SOURCE.
* * * * *

As the title says, we all know 1 Bitcoin can be divided to 1/100,000,000th (1x10^8) of a decimal place, aka as a satoshi, but Monero divides down to 1/1,000,000,000,000th (1x10^12). Why is this? Is there some benefit to having greater divisability due to Monero's design or incentives? Or is it just because that was how the original cryptonote creator coded it so it was left in place?
2 Answers
The answer is both fascinating and altogether boring, in that it makes you look back to the very beginning of Monero (then "Bitmonero") and the period right after the clear-net debut of the supposedly two-years-old, dark-net-only Bytecoin.
Basically, for reasons beyond this answer's scope, Bitmonero was created as a fork of Bytecoin, the original Cryptonote implementation, shortly after people first heard of Bytecoin in 2014. It's goal was to have a fair launch of a cryptonote currency, and the original creator "thankful_for_today" decided to change up a few of the parameters of Bytecoin so it would not be a carbon copy.

* * * * *

TASK INSTRUCTIONS.
- 1) According to the Monero post, who was the original creator of Bitmonero?
- 2) Print the part of the Monero post that begins at the words "Basically, for reasons" and stops after the words "a carbon copy.".
- 3) For each statement below, say whether the Monero post agrees with it, and quote the words from the post that decide it: (a) Monero divides down to one trillionth of a unit. (b) Bitmonero was created as a fork of Bitcoin. (c) People first heard of Bytecoin in 2016.

DATA SEGMENT.
* * * * *

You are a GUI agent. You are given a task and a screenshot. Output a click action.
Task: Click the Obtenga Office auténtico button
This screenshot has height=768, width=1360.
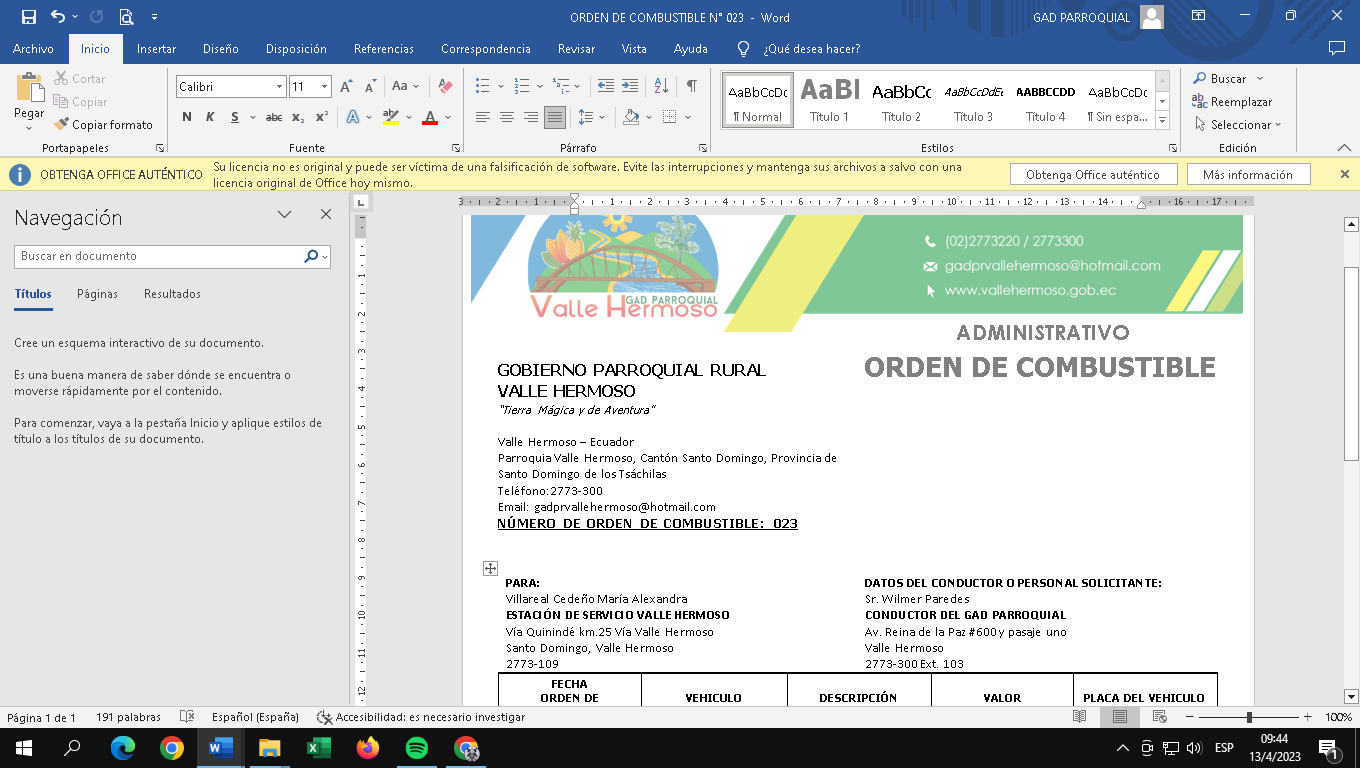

* * * * *

RESULTS BY TASK.
- 1) The original creator was "thankful_for_today".

- 2)
Basically, for reasons beyond this answer's scope, Bitmonero was created as a fork of Bytecoin, the original Cryptonote implementation, shortly after people first heard of Bytecoin in 2014. It's goal was to have a fair launch of a cryptonote currency, and the original creator "thankful_for_today" decided to change up a few of the parameters of Bytecoin so it would not be a carbon copy.

- 3)
(a) Yes: "Monero divides down to 1/1,000,000,000,000th (1x10^12)"
(b) No: "Bitmonero was created as a fork of Bytecoin, the original Cryptonote implementation"
(c) No: "shortly after people first heard of Bytecoin in 2014"